### Target position records:
--- begin ---

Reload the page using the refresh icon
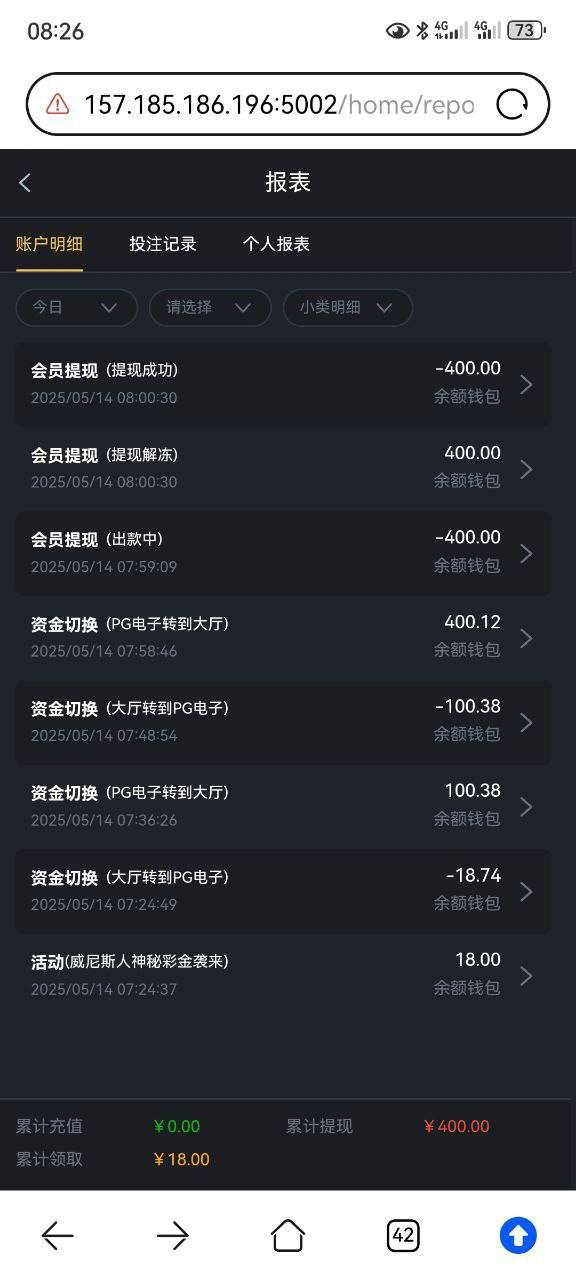576x1280 pixels. [x=512, y=104]
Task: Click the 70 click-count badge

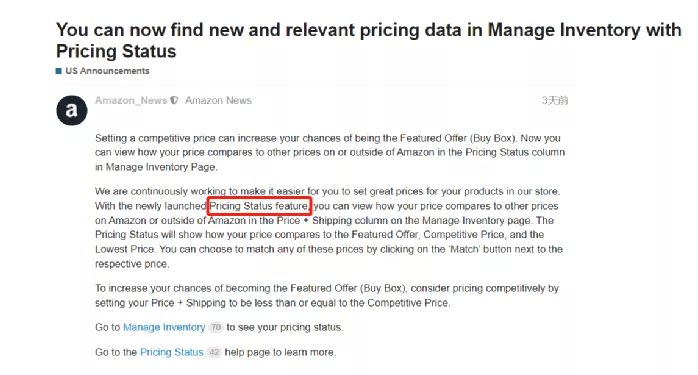Action: coord(216,327)
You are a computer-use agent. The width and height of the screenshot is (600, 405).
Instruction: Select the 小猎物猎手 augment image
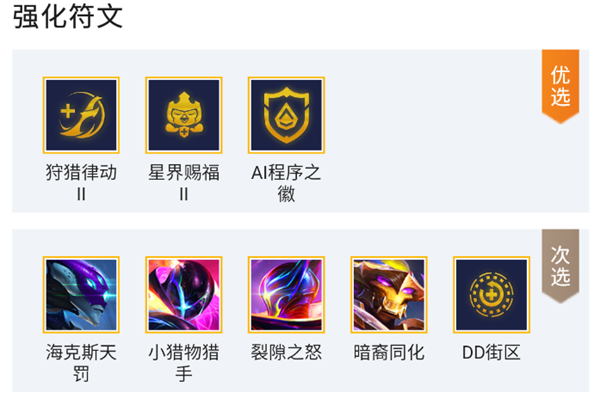(184, 295)
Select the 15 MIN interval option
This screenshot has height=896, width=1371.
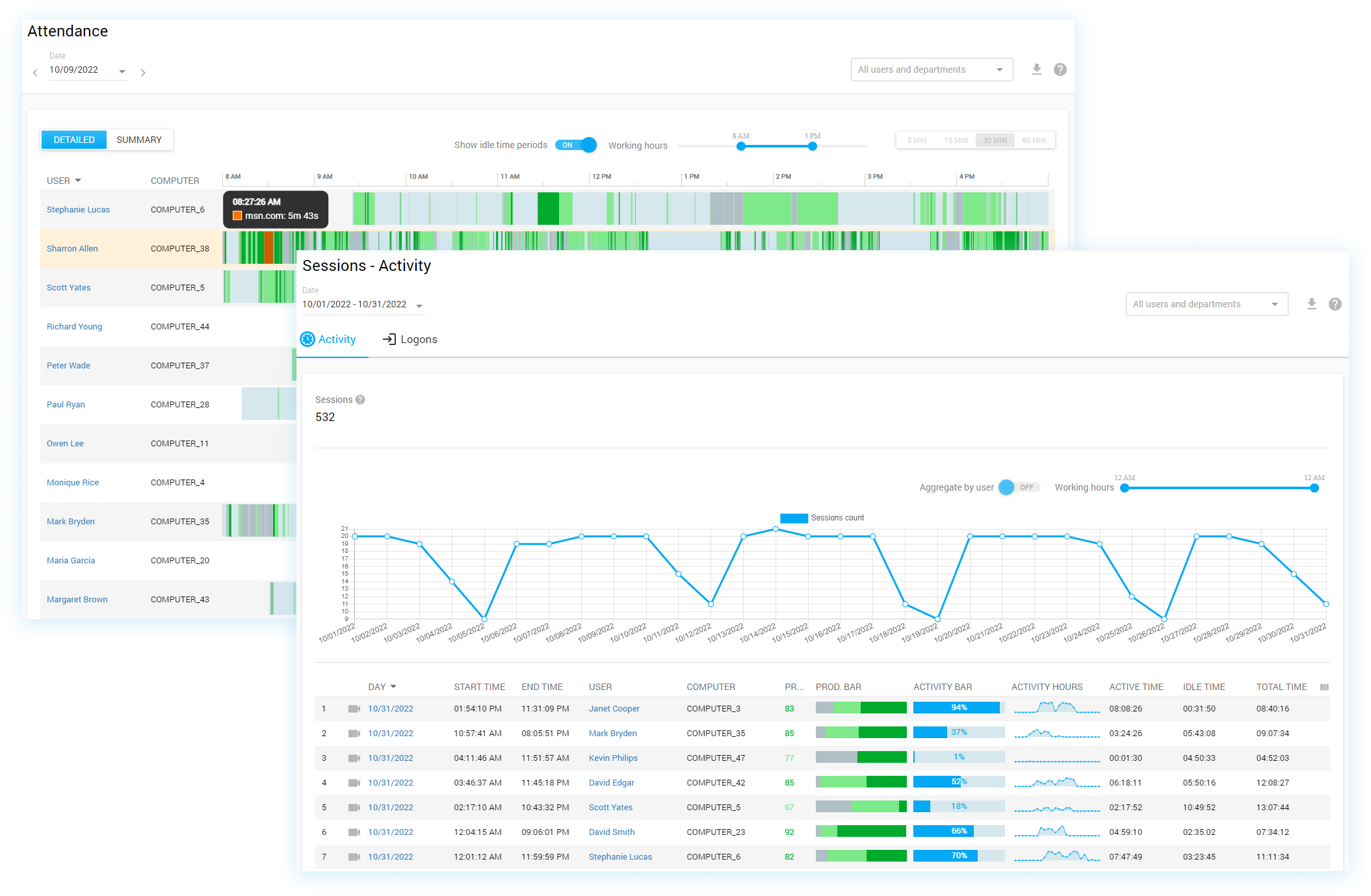tap(956, 140)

--- end ---

### Written exercise:
Express every line of the items as a JSON list of strings, one string per line, omitting blank lines. Leave the pictures out of the answer.

### Exercise solution:
[
  "Reload the page using the refresh icon",
  "576x1280 pixels. [x=512, y=104]",
  "Task: Click the 70 click-count badge",
  "Action: coord(216,327)",
  "You are a computer-use agent. The width and height of the screenshot is (600, 405).",
  "Instruction: Select the 小猎物猎手 augment image",
  "(184, 295)",
  "Select the 15 MIN interval option",
  "This screenshot has height=896, width=1371.",
  "tap(956, 140)"
]